■ Source passage:
Whatever they do/don't, they don't seem to distinguish
themselves in test results.
i mean(t) fig8 vs. HH structure, only with Bunny Ears as the example as used before, sorry.
>>fig.8 buffers loading to the most drastic arc with pre-fixing bends, and softer/less immediate arc(h)ing vs. HH.
.

1) Don't call this "killick" : leave that for the close-spaced
(the POINT, I'm guessing, through lack of historical record)
structure intended for an anchor stone --which might be seen
as a cow h. with tail dogged for security--, where I surmise
that the natural-fibre rope was to bind to itself and so stay put.
That widely spaced thing for hauling trees is rightly seen as
TWO structures.

2) In the situation you describe, there is sharp bearing on
the SPart at its crossing point, and, yes, +/1 diameters
doesn't affect that.  But in the knot, one ameliorates such
a hard bearing --indeed, just look at photos of in-use BWLs
and one sees only slight touching of parts at this X-ing point--
and stuffing more diameters is hoped to round it out and
graduate the bend (sometimes by "decreasing radius"
curvature).  So, well, To Be Studied
In a HH lengthwise as pre-fix to whatever running eye of Bowline, spliced eye, or loosely/temp eye 'splice' of Timber etc. or even then Clove etc. w/o eye.  Whatever finalizing cleanup as 2nd grip on host/load.

■ Request 1:
According to the knot-tying passage, which structure should the name "killick" be kept for?

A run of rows

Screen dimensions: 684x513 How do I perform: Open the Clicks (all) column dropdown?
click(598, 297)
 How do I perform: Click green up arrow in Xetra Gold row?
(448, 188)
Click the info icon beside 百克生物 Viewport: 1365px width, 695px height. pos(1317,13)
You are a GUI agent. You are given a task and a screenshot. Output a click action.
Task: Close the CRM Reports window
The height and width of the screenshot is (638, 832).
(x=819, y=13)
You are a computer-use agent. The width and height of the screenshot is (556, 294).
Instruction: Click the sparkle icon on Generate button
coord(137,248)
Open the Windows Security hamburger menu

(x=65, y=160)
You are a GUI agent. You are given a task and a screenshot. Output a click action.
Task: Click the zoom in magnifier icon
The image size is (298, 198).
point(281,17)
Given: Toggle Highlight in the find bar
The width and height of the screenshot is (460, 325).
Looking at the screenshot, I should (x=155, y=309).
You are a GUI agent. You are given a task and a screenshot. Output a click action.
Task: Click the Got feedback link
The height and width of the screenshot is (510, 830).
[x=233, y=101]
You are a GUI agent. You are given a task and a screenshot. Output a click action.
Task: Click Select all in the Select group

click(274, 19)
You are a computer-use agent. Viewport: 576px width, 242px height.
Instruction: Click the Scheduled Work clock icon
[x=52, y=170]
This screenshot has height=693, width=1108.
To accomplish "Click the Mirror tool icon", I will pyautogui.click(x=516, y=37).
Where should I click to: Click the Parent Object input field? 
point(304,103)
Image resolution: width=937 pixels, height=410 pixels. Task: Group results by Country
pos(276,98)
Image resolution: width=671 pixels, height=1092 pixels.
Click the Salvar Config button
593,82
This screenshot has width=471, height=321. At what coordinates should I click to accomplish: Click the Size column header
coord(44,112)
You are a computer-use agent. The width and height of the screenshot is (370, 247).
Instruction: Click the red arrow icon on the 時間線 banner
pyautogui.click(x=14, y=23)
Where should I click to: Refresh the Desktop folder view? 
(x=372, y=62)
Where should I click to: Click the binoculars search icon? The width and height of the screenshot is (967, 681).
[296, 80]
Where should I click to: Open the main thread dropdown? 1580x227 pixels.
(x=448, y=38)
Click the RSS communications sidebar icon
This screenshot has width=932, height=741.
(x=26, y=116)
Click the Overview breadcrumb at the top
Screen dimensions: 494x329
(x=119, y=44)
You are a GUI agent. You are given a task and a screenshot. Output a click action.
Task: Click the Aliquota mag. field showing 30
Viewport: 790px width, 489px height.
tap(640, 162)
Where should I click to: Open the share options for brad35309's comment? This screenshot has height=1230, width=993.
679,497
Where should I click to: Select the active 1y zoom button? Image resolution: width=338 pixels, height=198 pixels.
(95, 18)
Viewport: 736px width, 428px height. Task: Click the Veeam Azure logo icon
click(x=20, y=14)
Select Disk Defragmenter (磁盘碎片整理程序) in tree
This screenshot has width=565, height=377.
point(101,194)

■ Request 2:
Write out the rows again, requests included, from the start of the rows through the line containing "Click the info". Multiply every coordinate in the answers by 0.5 and round to whole numbers, with halves rounded up.

■ Task result 1:
The close-spaced structure intended for an anchor stone.

■ Task result 2:
Screen dimensions: 684x513 How do I perform: Open the Clicks (all) column dropdown?
click(299, 149)
 How do I perform: Click green up arrow in Xetra Gold row?
(224, 94)
Click the info icon beside 百克生物 Viewport: 1365px width, 695px height. pos(659,7)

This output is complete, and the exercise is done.